Friday, April 20, 2012

Opposing views on spinal manipulation for low back pain

Low back pain is a distressing, and distressingly common, problem encountered in family medicine. Although this symptom is usually self-limited in otherwise healthy patients, there are few truly effective treatments other than time. Seeking faster relief, many patients visit chiropractors or osteopathic physicians who provide spinal manipulative therapy. Three pro/con editorials in the April 15th issue of AFP debate the effectiveness of spinal maniplation relative to other commonly used treatments for low back pain.

In the first editorial, Drs. James Arnold and Shannon Ehleringer point out that "in two large systematic reviews, manipulation decreased pain and improved range of motion in patients with chronic neck pain and in patients with acute and chronic back pain. Manipulation improved symptoms more effectively than placebo and was as effective as nonsteroidal anti-inflammatory drugs, home exercises, physical therapy, and back school." Dr. Melicien Tettambel concurs in the second editorial, arguing that since "it is unrealistic to expect any single treatment modality to be universally effective across all patients," manipulation has a useful role as an adjunct therapy.

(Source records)
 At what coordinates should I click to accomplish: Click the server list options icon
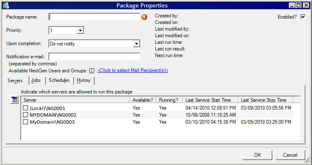(14, 100)
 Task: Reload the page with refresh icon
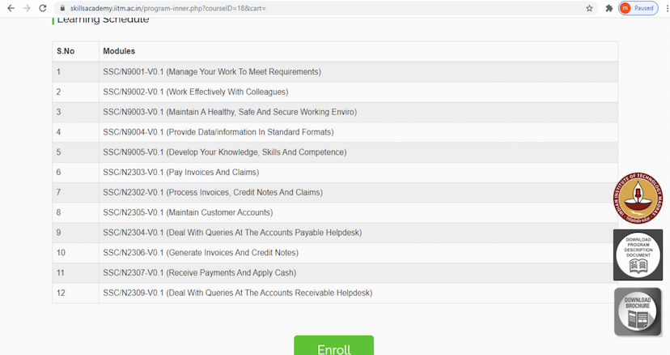(x=43, y=8)
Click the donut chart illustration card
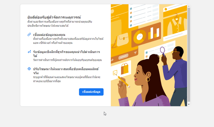This screenshot has height=127, width=214. click(146, 35)
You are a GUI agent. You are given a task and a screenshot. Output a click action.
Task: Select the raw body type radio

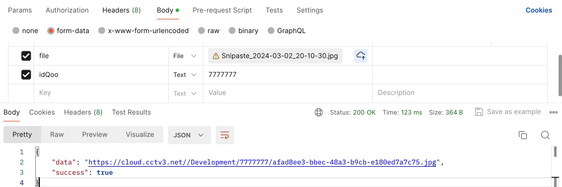[x=201, y=31]
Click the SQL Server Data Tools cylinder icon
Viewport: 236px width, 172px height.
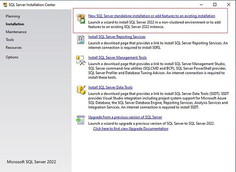point(81,90)
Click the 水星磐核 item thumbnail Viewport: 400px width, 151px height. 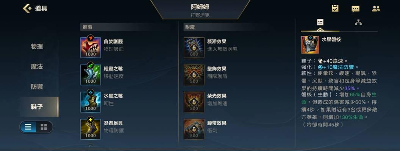coord(310,45)
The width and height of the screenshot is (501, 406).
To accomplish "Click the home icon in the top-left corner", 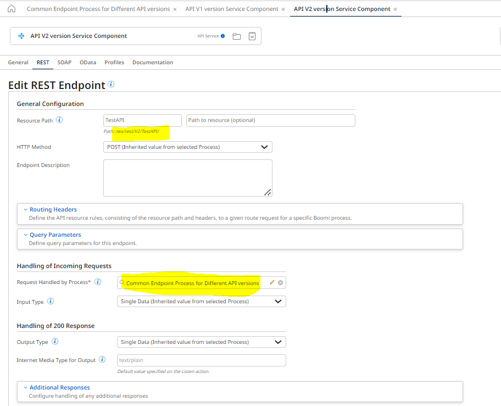I will [x=12, y=9].
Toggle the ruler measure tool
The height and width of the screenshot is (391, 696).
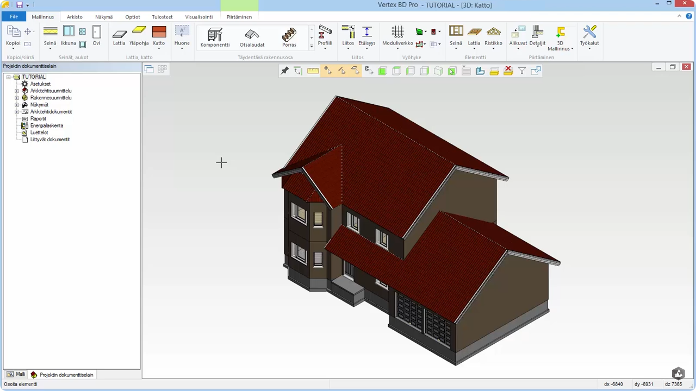tap(313, 71)
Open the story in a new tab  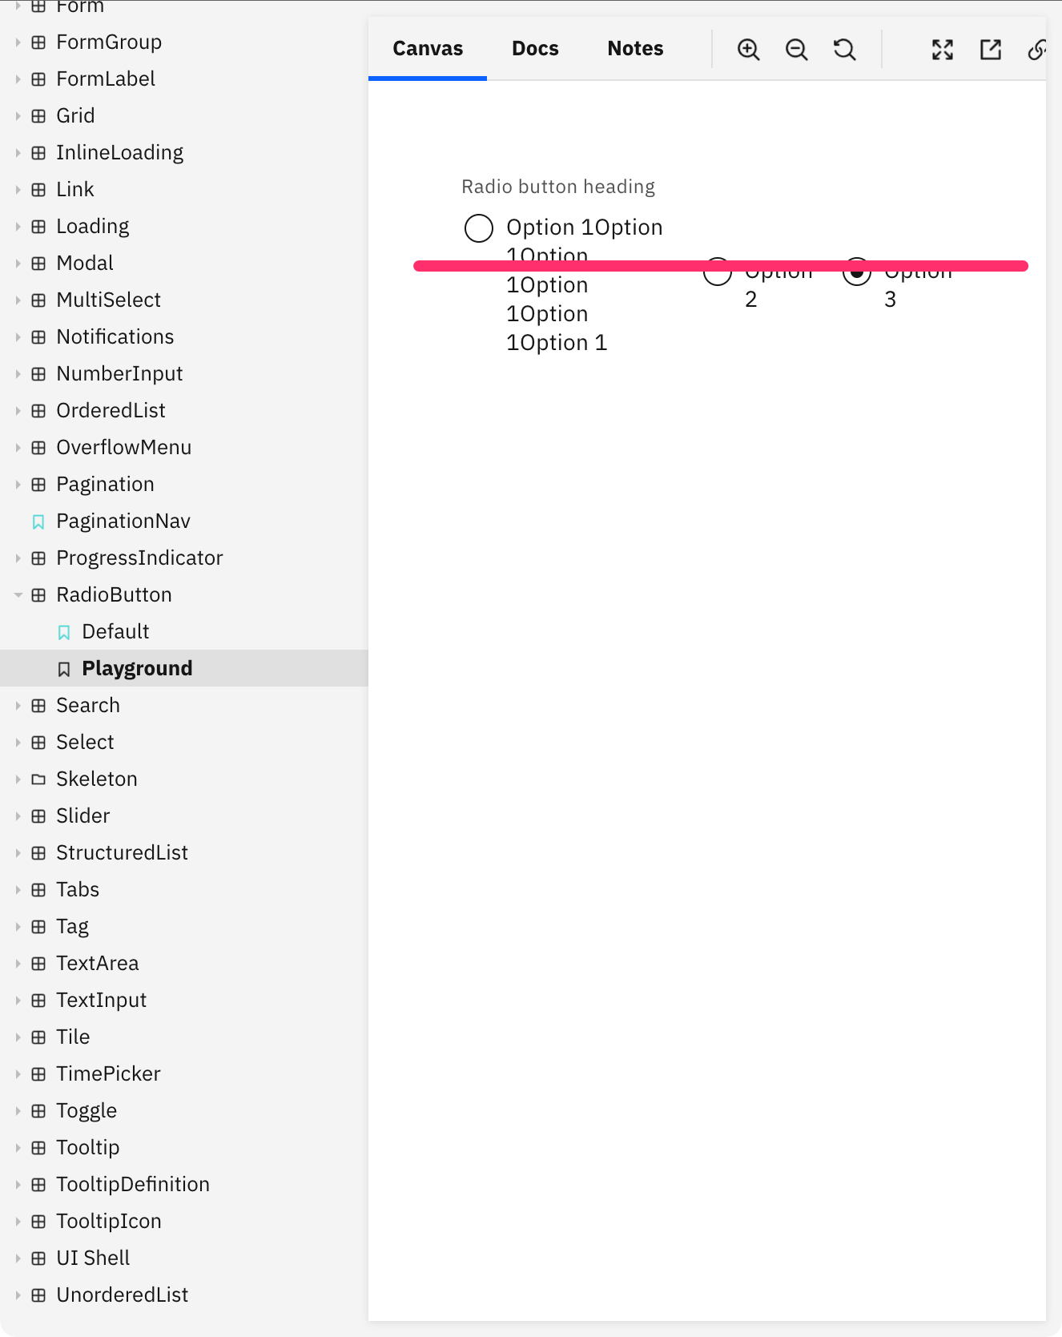pos(990,49)
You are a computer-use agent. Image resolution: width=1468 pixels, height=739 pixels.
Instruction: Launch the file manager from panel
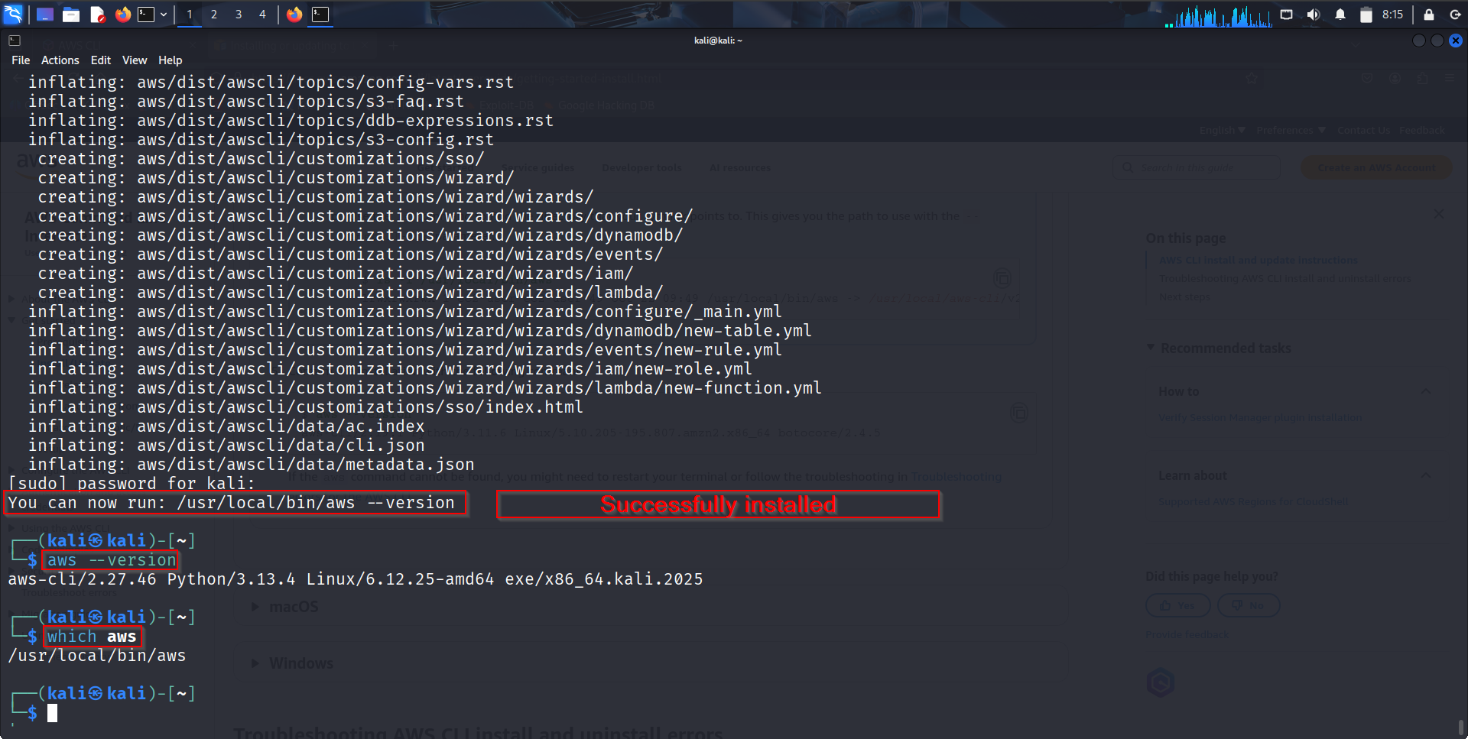coord(71,15)
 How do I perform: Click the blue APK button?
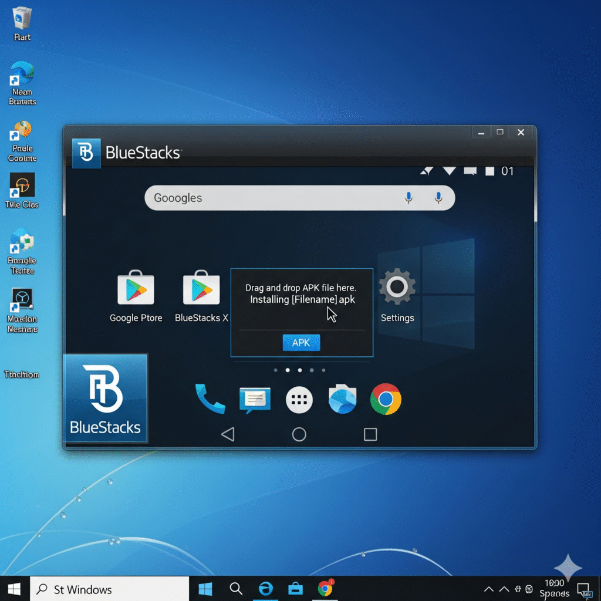coord(301,342)
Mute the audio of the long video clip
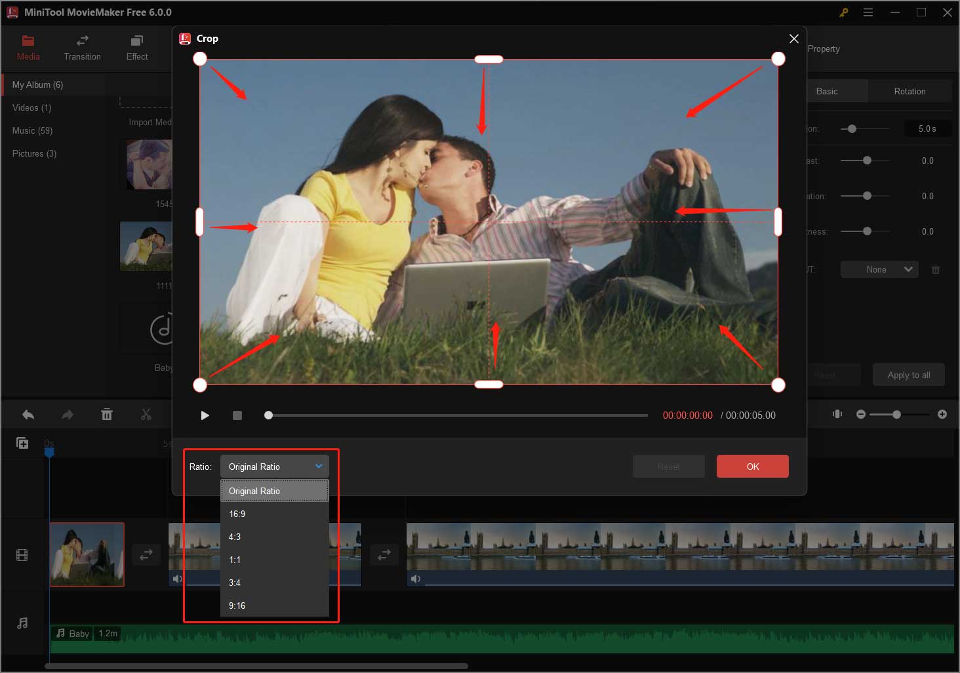 (416, 579)
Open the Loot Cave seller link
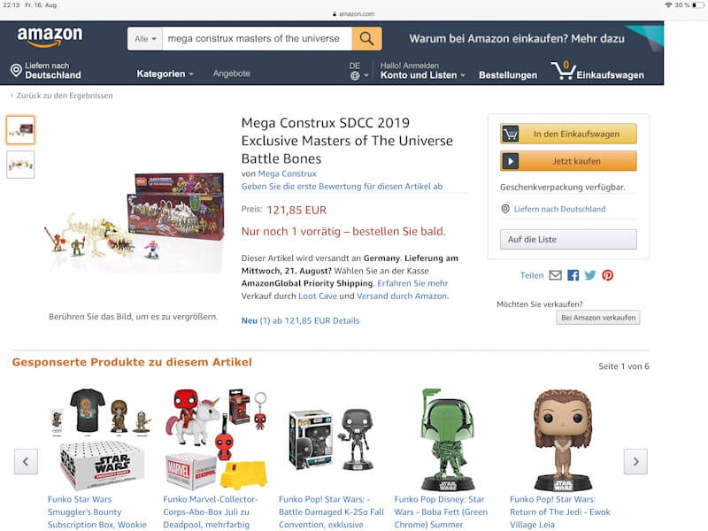 point(318,296)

- Things to do
1 - According to the spinal manipulation post, which issue of AFP contains the three pro/con editorials?
2 - Summarize the spinal manipulation post in two sentences.

- Answers per task
1 - The April 15th issue.

2 - Low back pain is a common problem in family medicine that is usually self-limited, and many patients seeking faster relief visit chiropractors or osteopathic physicians for spinal manipulative therapy. Three pro/con editorials in the April 15th issue of AFP debate its effectiveness: the first cites systematic reviews showing manipulation beat placebo and matched other treatments such as nonsteroidal anti-inflammatory drugs and physical therapy, and the second argues it is useful as an adjunct therapy.